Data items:
Segment Open
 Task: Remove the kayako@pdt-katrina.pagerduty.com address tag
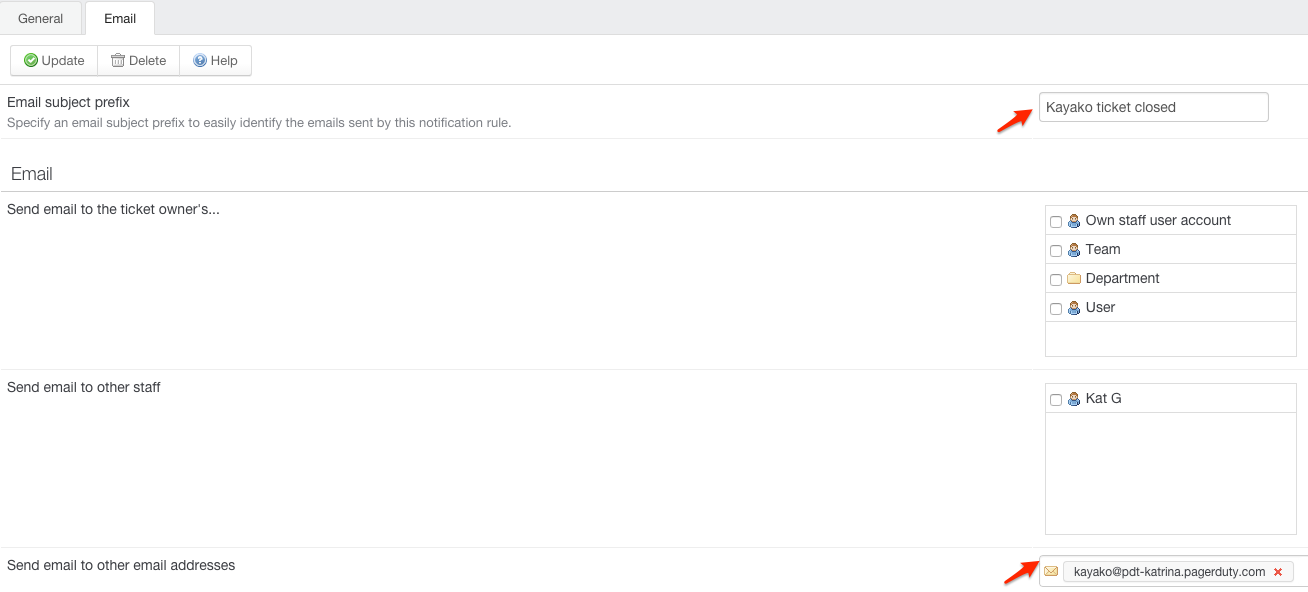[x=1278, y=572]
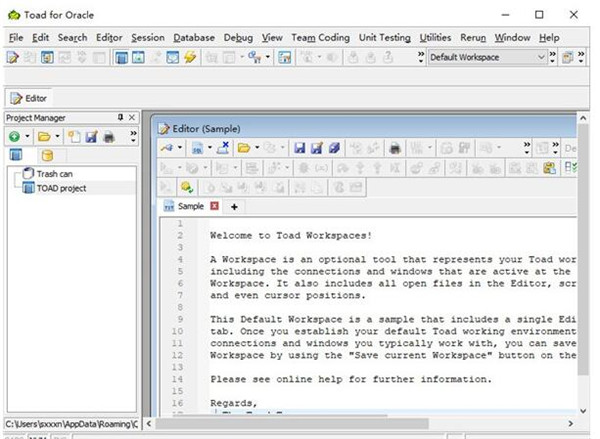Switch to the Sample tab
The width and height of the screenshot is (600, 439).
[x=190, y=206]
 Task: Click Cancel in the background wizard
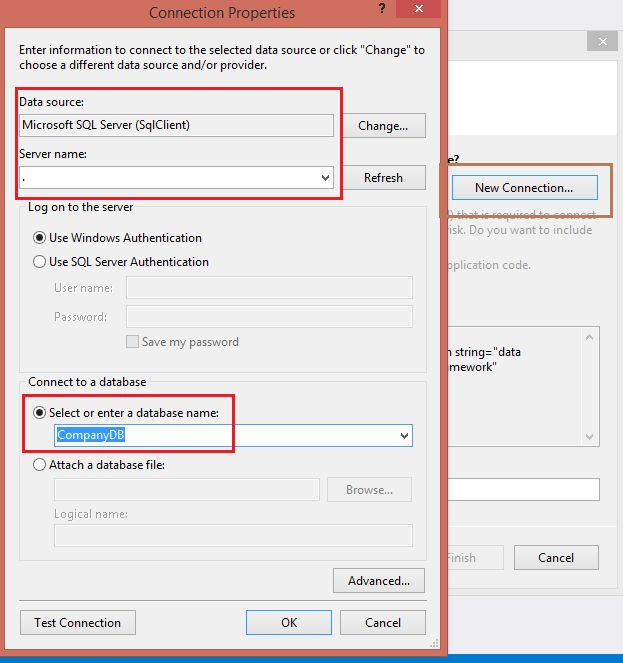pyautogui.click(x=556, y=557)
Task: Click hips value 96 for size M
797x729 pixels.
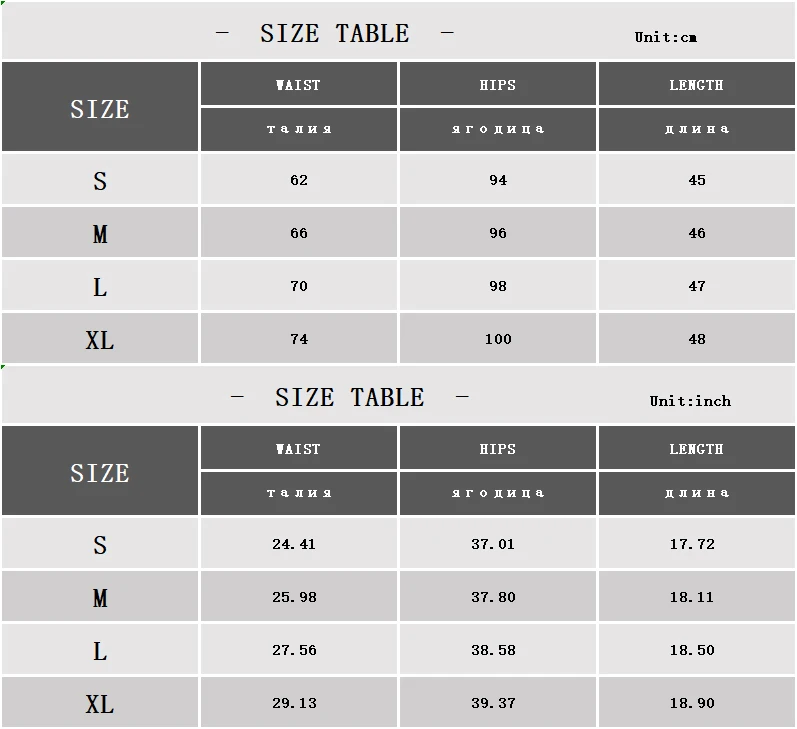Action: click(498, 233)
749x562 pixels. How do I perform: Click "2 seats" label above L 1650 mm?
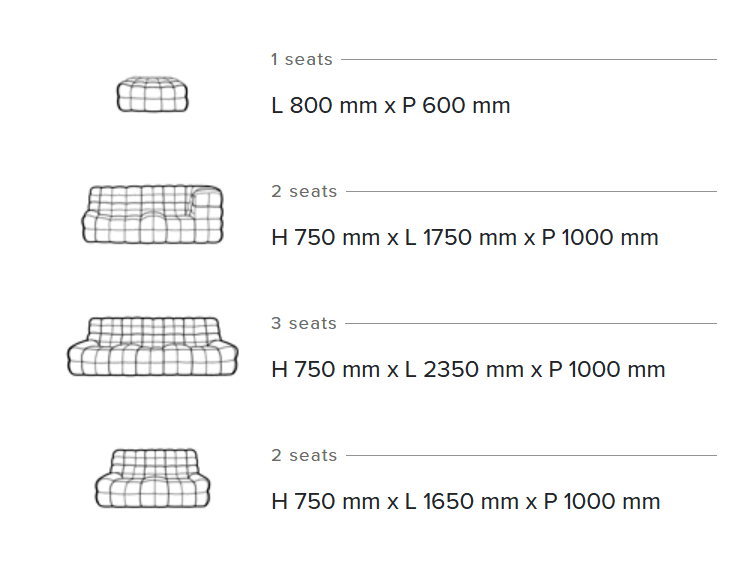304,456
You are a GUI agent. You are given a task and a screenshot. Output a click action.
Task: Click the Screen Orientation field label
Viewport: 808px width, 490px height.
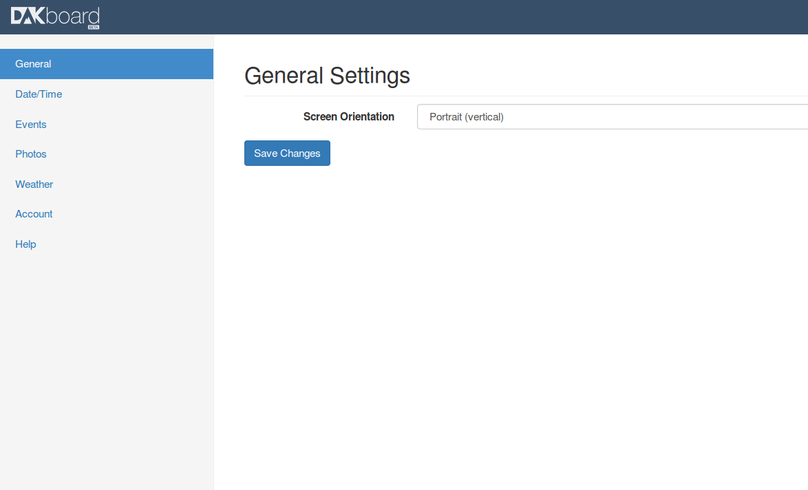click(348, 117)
Segment Closed
• _Task prompt_
Once the pictures are set aside, repeat the remaining data word for word.

• _Written response_
 Task: Remove the kayako@pdt-katrina.pagerduty.com address tag
[x=1278, y=572]
Switch to the Sample tab
The width and height of the screenshot is (600, 439).
[x=190, y=206]
 Task: Click Cancel in the background wizard
pyautogui.click(x=556, y=557)
Task: Click hips value 96 for size M
797x729 pixels.
Action: click(498, 233)
749x562 pixels. How do I perform: Click "2 seats" label above L 1650 mm?
304,456
You are a GUI agent. You are given a task and a screenshot. Output a click action.
Task: Click the Screen Orientation field label
Viewport: 808px width, 490px height.
click(348, 117)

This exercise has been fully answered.